Wir arbeiten viel an der Haltung der Lehrkräfte. Sie können lernen die Expertise der Schüler*innen zu nutzen, um von und mit ihnen zu lernen. Natürlich ist es nicht leicht Kontrolle abzugeben, aber das gegenseitige Lernen ist auch Beziehungsarbeit in der Schule. Man sollte den Medienkonsum – übrigens auch zu Hause – nicht sanktionieren, sondern sich gemeinsam mit den Sozialen Medien beschäftigen und die Nutzung kritisch reflektieren.
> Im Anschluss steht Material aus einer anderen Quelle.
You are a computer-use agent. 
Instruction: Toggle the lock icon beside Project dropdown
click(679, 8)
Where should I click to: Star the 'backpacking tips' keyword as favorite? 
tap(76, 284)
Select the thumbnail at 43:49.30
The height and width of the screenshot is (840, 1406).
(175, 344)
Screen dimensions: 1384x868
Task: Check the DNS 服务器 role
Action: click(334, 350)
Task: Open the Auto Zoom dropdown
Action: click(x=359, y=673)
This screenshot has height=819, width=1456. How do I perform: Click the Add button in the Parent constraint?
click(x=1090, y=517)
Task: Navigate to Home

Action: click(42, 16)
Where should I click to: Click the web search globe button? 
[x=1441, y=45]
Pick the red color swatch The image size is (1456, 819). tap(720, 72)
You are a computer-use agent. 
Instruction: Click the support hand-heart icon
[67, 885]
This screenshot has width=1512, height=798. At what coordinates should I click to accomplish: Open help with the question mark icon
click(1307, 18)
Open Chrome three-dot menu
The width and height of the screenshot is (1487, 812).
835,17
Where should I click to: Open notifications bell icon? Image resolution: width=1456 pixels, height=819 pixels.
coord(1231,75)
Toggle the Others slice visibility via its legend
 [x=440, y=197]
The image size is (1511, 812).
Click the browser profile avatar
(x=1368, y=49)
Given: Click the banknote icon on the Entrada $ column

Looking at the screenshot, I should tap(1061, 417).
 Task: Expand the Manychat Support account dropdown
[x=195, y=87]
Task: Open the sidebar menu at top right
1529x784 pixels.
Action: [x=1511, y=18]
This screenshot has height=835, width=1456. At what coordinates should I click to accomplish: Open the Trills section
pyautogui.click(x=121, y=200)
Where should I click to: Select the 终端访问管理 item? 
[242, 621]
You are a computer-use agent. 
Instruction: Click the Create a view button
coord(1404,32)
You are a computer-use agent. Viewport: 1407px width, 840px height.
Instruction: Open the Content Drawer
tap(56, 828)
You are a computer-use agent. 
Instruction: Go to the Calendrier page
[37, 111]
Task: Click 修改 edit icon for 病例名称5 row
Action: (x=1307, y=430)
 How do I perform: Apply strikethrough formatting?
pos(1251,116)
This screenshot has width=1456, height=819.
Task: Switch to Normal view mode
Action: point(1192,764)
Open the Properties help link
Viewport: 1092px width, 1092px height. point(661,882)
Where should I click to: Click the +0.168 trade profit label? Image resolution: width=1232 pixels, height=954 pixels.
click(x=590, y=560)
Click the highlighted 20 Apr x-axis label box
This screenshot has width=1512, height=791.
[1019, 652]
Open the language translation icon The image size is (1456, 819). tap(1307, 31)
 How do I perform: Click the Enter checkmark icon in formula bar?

Wir arbeiten dabei mit Steuergruppen und geben Workshops für Schüler*innen, in denen wir mit Ihnen eine gemeinsame Vision ihrer zukünftigen Aufgaben als Digitalexpert*innen erarbeiten. Wir merken, dass die Bedarfe an Fortbildungen für Lehrkräfte gerade sehr hoch sind, die zeitlichen Kapazitäten wiederum sehr gering. Hilfreich sind Arbeitsgruppen in der Schule, die sich der stetigen Weiterbildung des eigenen Kollegiums widmen, immer wieder motivieren und als Vorbilder agieren. Mit Mikrofortbildungen, in denen bereits erfahrene Lehrkräfte ihren Kolleg*innen kleine Weiterbildungsformate anbieten, können die zeitlichen Hürden überwunden werden.
Auch Sie organisieren immer wieder Workshops für Lehrer*innen. Auf welche Fragen stoßen sie dabei am häufigsten? Was raten Sie Kolleg*innen vor Ort, die gerne Teil der digitalen Transformation an der Schule sein wollen?
Ganz klar ist der Datenschutz immer wieder ein Thema, weil es leider noch zu wenige datenschutzkonforme Lösungen für Schulen gibt. Digitale Medien müssen darüber hinaus oft einen Mehrwert für die Lehrkräfte darstellen, den sie sofort erkennen können. Wobei wir mitten im Leitmedienwechsel sind und die Frage des Mehrwerts durch der Schüler*innen bereits beantwortet ist. Daher rate ich den Lehrkräften, mit denen wir zusammenarbeiten, dass sie sich nicht auf unseren Unterstützungsangeboten ausruhen sollten. Sie müssen sich auch selber auf den Weg machen, sich Unterstützung suchen, sich austauschen und mit Kolleg*innen vernetzen. Einzelkämpfer*innen werden in der digitalen Transformation schnell abgehängt, denn es gibt bereits tolle Ideen, Ansätze und Materialien. Nicht jede Schule oder Lehrkraft muss das Rad neu erfinden.